Self-Pushers.

 •  2 min. read  •  grade level: 5
Form a Line!
Anyone that wants an illustration of the selfishness to which mankind are prone may find it most readily by taking his stand in any place where men and women are waited upon. The speedy tendency is to crowd up close around the person that is doing the work, whatever it is, and still to crowd tighter and tighter, each eager to get ahead of his neighbor, and be waited upon as soon as possible.
You see this at the window of a bank teller. Up they come in both directions, and in they push. If some official of the bank is at hand, he will say, "Form a line, please," and he will enforce courtesy with a stern hand. If he is not, then—push, growl, jam!

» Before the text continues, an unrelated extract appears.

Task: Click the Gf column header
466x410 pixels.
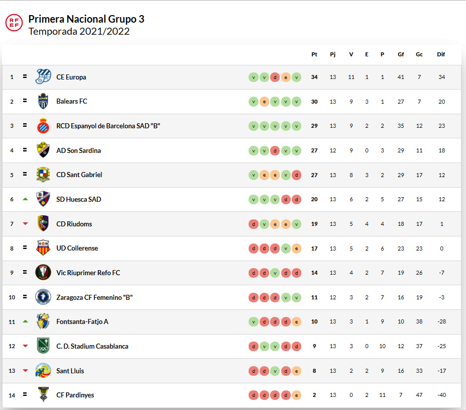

Women, I am sorry to say—let us hope it is their inexperience—are most frequent violators of this simple rule. If a line is formed, and a woman comes in, it is altogether the exception to see her go to the foot of the line and await her turn. Quite invariably she tries to push in at the head. If she fails in that laudable effort, she remains there, glowering at the beasts of men until she perceives that they will remain beasts and will not make room for her. Then, with heightened color, she goes to the foot of the line—which, in the meantime, has already lengthened and placed her farther from the window than she would have been if she had gone there at once. Not all women do this, you will understand; but the majority of them do. Ask any bank teller.
It is the same way at the stamp-window of the post-office and at the cloak-room for a public dinner, and at the lunch-counter of the railroad restaurant, and at the ticket-office of the railway station, and at the baggage-room—everywhere, indeed, one notices the reluctance to fall in line and take one's turn.
In the large things of life the tendency is even more strikingly manifested. There are positions to fill. There are salaries to get. There are honors to receive. In the natural course of events your share of these will come to you if you do your work well and fit yourself for them. But no; the most of us find it far too tame a process to form a line and wait our turn for the good things of life. Push ahead! Rush in! Hustle! Crowd! Jam! Help yourself, and the devil take the hindmost!
Ah, that is no out-of-date saying: the first shall be last and the last shall be first! If one could only get the world to believe it!